Gearman server restart can cause NullPointerException in connected workers

Bug #693477 reported by Omry Yadan
6
This bug affects 1 person
Affects Status Importance Assigned to Milestone
Gearman Java
Fix Released
Medium
Omry Yadan

Bug Description

I noticed that when the server restarts, connected workers gets a NullPointerException and fails to reconnect to the server when it comes up again (well, because my work loop got terminated, but still).

Dec 22, 2010 6:56:09 PM org.gearman.worker.GearmanWorkerImpl work
WARNING: Received IOException while driving IO on session GearmanJobServerSession:12:GearmanNIOJobServerConnection:localhost/127.0.0.1:4730
java.io.IOException: Connection to job server severed
 at org.gearman.common.GearmanNIOJobServerConnection.read(GearmanNIOJobServerConnection.java:191)
 at org.gearman.common.GearmanJobServerSession.driveSessionIO(GearmanJobServerSession.java:199)
 at org.gearman.worker.GearmanWorkerImpl.work(GearmanWorkerImpl.java:166)
 at com.face.waxon.WaxOn$1.run(WaxOn.java:106)
Exception in thread "Worker-thread-1" java.lang.NullPointerException
 at org.gearman.common.GearmanJobServerSession.sessionHasDataToWrite(GearmanJobServerSession.java:257)
 at org.gearman.worker.GearmanWorkerImpl.work(GearmanWorkerImpl.java:131)
 at com.face.waxon.WaxOn$1.run(WaxOn.java:106)

Revision history for this message
Omry Yadan (omry) wrote :

Eric, I think I have a patch for this problem.
Whats the best way to deliver it?
would you like to have an IM chat about the changes I propose?

Revision history for this message
Eric Lambert (elambert) wrote : Re: [Bug 693477] Re: Gearman server restart can cause NullPointerException in connected workers

  Hi Omry:

Wow, thanks!

Probably best way for you to deliver is to create a branch in launchpad
and propose it for merge with the gearman-java trunk.

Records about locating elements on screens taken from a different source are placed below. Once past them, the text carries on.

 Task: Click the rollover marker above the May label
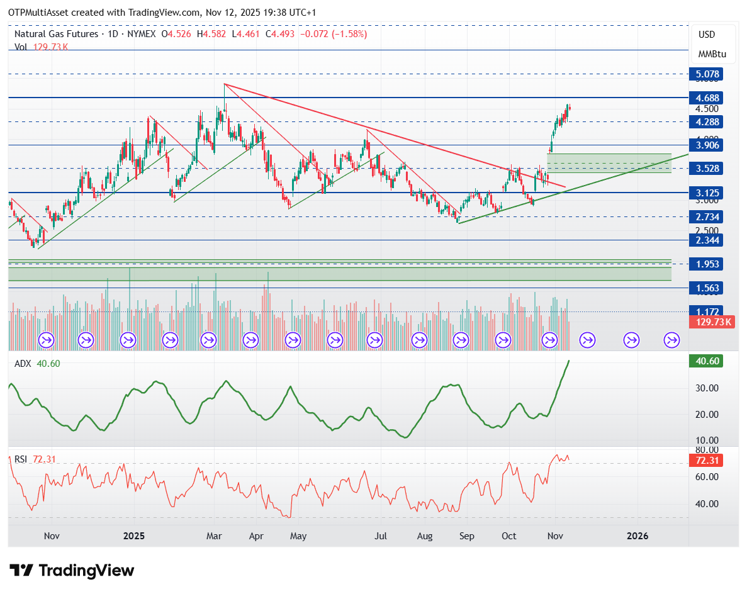[293, 340]
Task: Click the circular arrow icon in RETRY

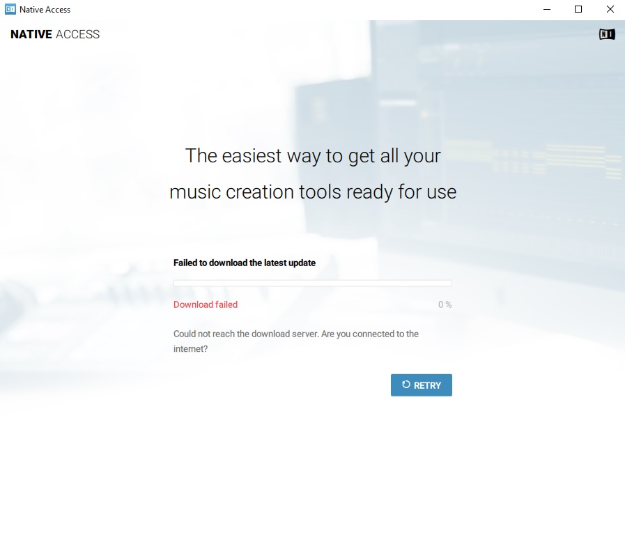Action: pyautogui.click(x=406, y=385)
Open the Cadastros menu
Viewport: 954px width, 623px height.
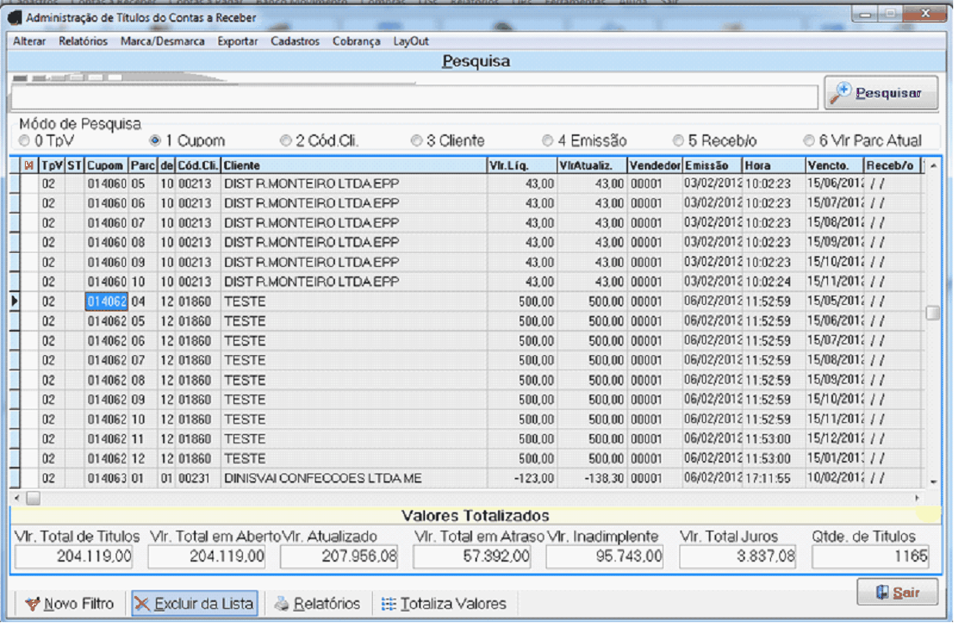(295, 41)
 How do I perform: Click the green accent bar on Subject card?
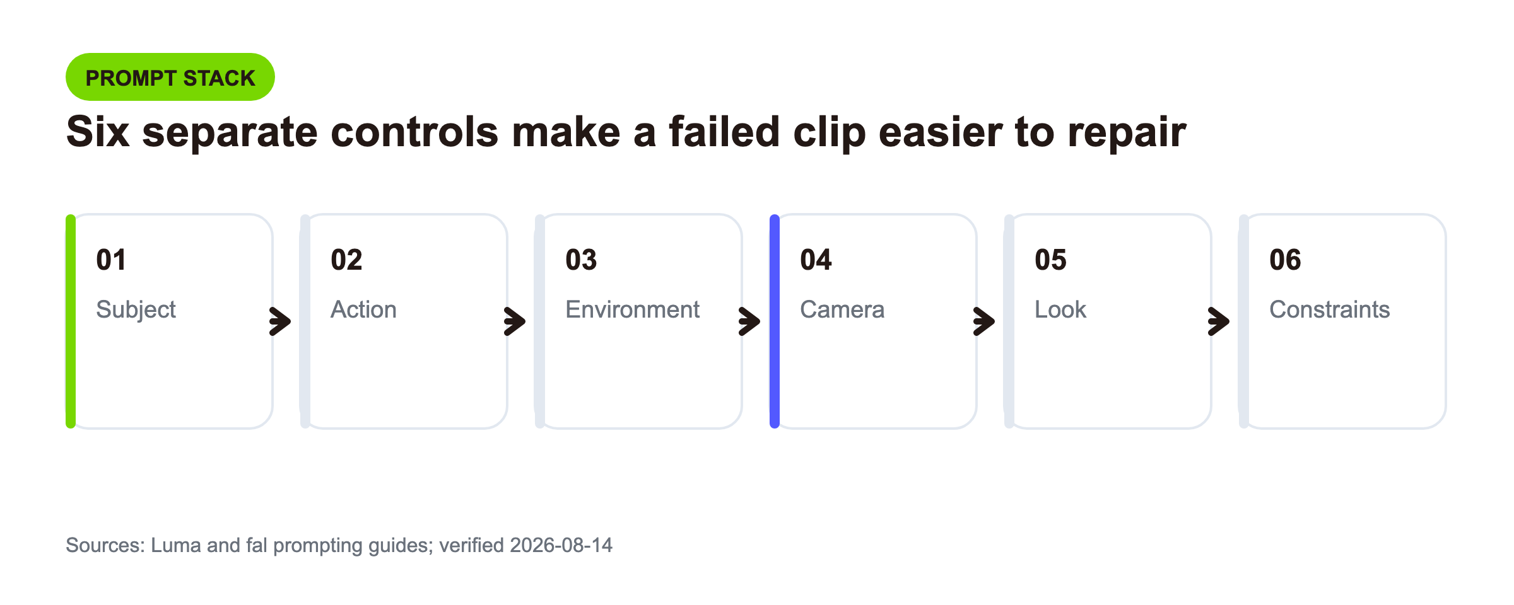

If you want to IM
me, you can reach me at <email address hidden> on your favorite
xmpp/jabber/google-talk client.

Cheers!

Eric

On 12/22/2010 10:23 AM, Omry Yadan wrote:
> Eric, I think I have a patch for this problem.
> Whats the best way to deliver it?
> would you like to have an IM chat about the changes I propose?
>

Revision history for this message
Omry Yadan (omry) wrote :

created a branch called reconnect-bug which is preliminary fix for this.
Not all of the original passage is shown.